(RECORDS TO USE)
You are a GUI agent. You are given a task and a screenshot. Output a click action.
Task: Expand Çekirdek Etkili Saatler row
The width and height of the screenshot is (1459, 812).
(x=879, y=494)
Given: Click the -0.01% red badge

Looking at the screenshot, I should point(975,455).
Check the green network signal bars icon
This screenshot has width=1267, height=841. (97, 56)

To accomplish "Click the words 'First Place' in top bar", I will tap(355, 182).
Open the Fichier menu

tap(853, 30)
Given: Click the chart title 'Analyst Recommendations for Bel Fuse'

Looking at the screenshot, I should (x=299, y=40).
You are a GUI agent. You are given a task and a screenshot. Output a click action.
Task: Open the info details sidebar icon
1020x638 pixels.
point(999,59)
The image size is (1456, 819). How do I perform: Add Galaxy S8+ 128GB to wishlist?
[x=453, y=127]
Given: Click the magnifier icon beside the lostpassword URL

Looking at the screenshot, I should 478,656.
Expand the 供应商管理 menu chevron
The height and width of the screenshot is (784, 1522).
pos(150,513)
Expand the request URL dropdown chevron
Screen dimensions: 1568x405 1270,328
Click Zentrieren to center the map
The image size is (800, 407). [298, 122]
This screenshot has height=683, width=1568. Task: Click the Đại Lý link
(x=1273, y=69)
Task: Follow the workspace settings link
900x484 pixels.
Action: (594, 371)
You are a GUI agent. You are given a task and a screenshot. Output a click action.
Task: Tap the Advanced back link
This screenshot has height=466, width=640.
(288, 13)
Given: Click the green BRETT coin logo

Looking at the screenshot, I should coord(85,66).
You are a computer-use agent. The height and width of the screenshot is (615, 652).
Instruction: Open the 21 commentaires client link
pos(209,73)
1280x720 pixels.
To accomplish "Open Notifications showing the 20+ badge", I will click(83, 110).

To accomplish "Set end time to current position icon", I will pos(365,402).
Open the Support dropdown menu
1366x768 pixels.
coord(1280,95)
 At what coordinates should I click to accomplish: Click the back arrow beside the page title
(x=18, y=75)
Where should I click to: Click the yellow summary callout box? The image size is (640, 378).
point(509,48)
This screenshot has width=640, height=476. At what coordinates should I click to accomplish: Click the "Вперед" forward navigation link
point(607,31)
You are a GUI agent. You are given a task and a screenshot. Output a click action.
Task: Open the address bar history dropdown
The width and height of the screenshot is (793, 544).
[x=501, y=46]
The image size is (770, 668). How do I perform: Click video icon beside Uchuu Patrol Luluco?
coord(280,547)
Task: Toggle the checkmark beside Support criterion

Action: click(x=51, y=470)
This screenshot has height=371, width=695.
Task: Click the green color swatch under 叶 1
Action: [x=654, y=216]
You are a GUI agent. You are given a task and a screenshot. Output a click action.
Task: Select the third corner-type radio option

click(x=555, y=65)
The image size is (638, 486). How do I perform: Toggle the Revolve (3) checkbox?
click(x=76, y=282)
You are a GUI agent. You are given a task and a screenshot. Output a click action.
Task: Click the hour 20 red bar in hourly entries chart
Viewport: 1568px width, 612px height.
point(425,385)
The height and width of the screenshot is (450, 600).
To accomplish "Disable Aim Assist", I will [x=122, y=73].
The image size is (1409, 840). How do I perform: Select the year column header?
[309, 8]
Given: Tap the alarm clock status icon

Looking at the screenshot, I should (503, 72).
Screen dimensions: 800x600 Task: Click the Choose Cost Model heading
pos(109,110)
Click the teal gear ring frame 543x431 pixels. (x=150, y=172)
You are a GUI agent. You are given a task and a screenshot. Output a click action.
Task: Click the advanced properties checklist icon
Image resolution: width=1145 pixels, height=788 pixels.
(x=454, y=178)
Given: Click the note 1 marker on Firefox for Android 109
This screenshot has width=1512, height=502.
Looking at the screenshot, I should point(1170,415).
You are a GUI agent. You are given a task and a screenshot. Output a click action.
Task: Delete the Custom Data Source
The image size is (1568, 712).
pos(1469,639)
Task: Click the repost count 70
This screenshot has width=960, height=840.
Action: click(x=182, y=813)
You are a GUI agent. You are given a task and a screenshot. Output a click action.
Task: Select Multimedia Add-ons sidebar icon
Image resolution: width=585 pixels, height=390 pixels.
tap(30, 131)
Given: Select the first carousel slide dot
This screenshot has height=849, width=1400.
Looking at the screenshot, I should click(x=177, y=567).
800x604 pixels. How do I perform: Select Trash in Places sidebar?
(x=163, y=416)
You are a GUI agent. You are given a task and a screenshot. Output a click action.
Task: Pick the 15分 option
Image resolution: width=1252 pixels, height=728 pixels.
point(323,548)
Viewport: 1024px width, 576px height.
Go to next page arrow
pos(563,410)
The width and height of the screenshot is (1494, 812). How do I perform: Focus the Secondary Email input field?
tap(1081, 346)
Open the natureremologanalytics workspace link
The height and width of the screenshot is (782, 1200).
(End RECORDS TO USE)
WORK TO BE COMPLETED
State how many lines in the entries hold "workspace", please, with no other words.

RESULT OF THE TASK
2